- North American arcade flyer
- Developer(s): Taito
- Publisher(s): Taito
- Platform(s): Arcade, Fujitsu FM-7, NEC PC-8801, Sharp MZ-80, Sharp MZ-2500, Sharp X1
- Release: JP: April 1982; NA: May 1982;
- Genre(s): Multidirectional shooter
- Mode(s): Single-player, multiplayer
- Arcade system: Taito SJ System

= Wild Western =

1982 video game

 is a 1982 multidirectional shooter video game developed and published by Taito for arcades. It was released in April 1982 in Japan and May 1982 in North America, using the Taito SJ System hardware. The following year, it was ported to various Japanese computers including the NEC PC-8801, Fujitsu FM-7, Sharp X1 and the MZ home computers. It was later re-released as part of the Taito Memories (only in Japan) and Taito Legends 2 compilations in 2005 and 2006 respectively, as well as Hamster Corporation releasing the game as part of their Arcade Archives series for the Nintendo Switch and PlayStation 4 in 2019. The latter was eventually released by Taito in their Taito Milestones collection.

==Gameplay==
The player controls a sheriff who must defeat a band of outlaws attempting to rob a train.
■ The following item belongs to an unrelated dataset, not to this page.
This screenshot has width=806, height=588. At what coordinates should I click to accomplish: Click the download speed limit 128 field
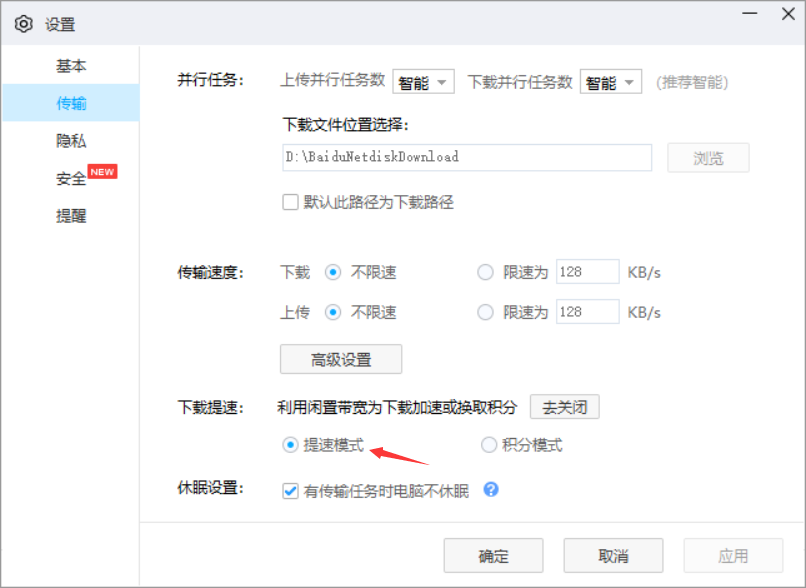tap(587, 272)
The sheriff must travel alongside the speeding train while navigating and shooting outlaws. While the train blocks bullets and cannot be circumvented through, the sheriff can climb the train in order to reach the other end of the screen and defeat other outlaws. Obstacles that kill the sheriff on impact appear occasionally, including rivers or cacti. The game ends if three outlaws manage to get on the train, but victory can be obtained when the sheriff kills all outlaws present. A bonus game where the sheriff attempts to shoot a silver coin thrown by his horse for extra points is available.